Extract provided:
Begin

By privatizing the military, America pierced the last frontier to let private mercenaries serve in place of conventional forces. Singer defines three types of companies:
1. "Military provider firms"
Whatever their functions, they're used tactically as combatants with weapons performing services formerly done exclusively by conventional or special forces.
2. Military consulting companies
They train and advise, much the way management consulting firms operate for business. They also provide personal security and bodyguard services.
3. Military support firms
They perform non-lethal services. They're "supply-chain management firms....tak(ing) care of the back-end, (including) logistics and technology assistance...." They also supply intelligence and analysis, ordnance disposal, weapons maintenance and other non-combat functions.
Overall, the industry is huge and growing, grossing over $100 billion annually worldwide, operating in over 50 countries. By far, the Pentagon is their biggest client, and in the decade leading up to the Iraq War, it contracted with over 3,000 PMCs, and now many more spending increasingly larger amounts.
A single company, Halliburton and its divisions grossed between $13 - $16 billion from the Iraq War, an amount 2.5 times America's cost for the entire Gulf War. The company profits handsomely because of America's commitment to privatized militarization. More about it below.
Since 2003, Iraq alone represents the "single largest commitment of US military forces in a generation (and) by far the largest marketplace for the private military industry ever."
In 2005, 80 PMCs operated there with over 20,000 personnel. Today, in Iraq and Afghanistan combined, it's grown exponentially, according to US Department of Defense figures - nearly 250,000 as of Q 3, 2009, mostly in Iraq but rising in Afghanistan to support more troops.
Not included are PMCs working for the State Department, 16 US intelligence agencies, Homeland Security, other branches and foreign governments, commercial businesses, and individuals, so the true total is much higher. In addition, as Iraq troops are drawn down, PMCs will replace them, and in Afghanistan, they already exceed America's military force.
According to a September 21, 2009 Congressional Research Service (CRS) Report, as of June 2009, PMCs in Afghanistan numbered 73,968, and a later year end 2009 US Central Command figure is over 104,000 and rising. The expense is enormous and growing with CRS reporting that supporting each soldier costs $1 million annually, in large part because of rampant waste, fraud and abuse, unmonitored and unchecked.
With America heading for 100,000 troops on the ground and more likely coming, $100 billion will be spent annually supporting them, then more billions as new forces arrive, and the Iraq amount is even greater - much, or perhaps most, from supplemental funding for both theaters on top of America's largest ever military budget at a time the country has no enemies except for ones it makes by invading and occupying other countries and waging global proxy wars.

End

List of tasks:
**1.** Answer these questions about the passage on private military companies:
(a) Besides training and advising, what services do military consulting companies provide?
(b) How many PMCs operated in Iraq in 2005, and how many personnel did they have?
(c) According to the Congressional Research Service, what does supporting each soldier cost per year?
**2.** Take the passage on private military companies further, starting after its final sentence.
None of the material is needed here.

Available data:
Begin

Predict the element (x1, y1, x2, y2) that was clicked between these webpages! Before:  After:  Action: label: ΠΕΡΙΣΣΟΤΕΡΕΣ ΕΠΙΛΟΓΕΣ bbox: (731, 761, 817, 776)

End

Answers per task:
**1.**
(a) Personal security and bodyguard services.
(b) 80 PMCs, with over 20,000 personnel.
(c) $1 million annually.

**2.**
Efforts to do so have been fruitless despite the General Assembly trying in 1989 through the International Convention against the Recruitment, Use, Financing and Training of Mercenaries. It took over a decade to get the required 22 signatories, but neither
America or other major PMC users were included.
An earlier effort also failed when in 1987 a special UN rapporteur was established to examine "the use of mercenaries as a means of impeding the exercise of the right of peoples to self-determination." It was largely ignored, and a 2005 effort won't likely fare better under a working group for the same purpose. Nor will industry associations functioning more for show than a commitment to end bad practices that will always go on as long as rogue firms like Xe and others like it are employed.
Singer noted how PMCs have been involved in some of the most controversial aspects of war - from over-billing to ritual slaughter of unarmed civilians. Yet none of them have ever been prosecuted, convicted or imprisoned, an issue Singer cites in listing five "dilemmas:"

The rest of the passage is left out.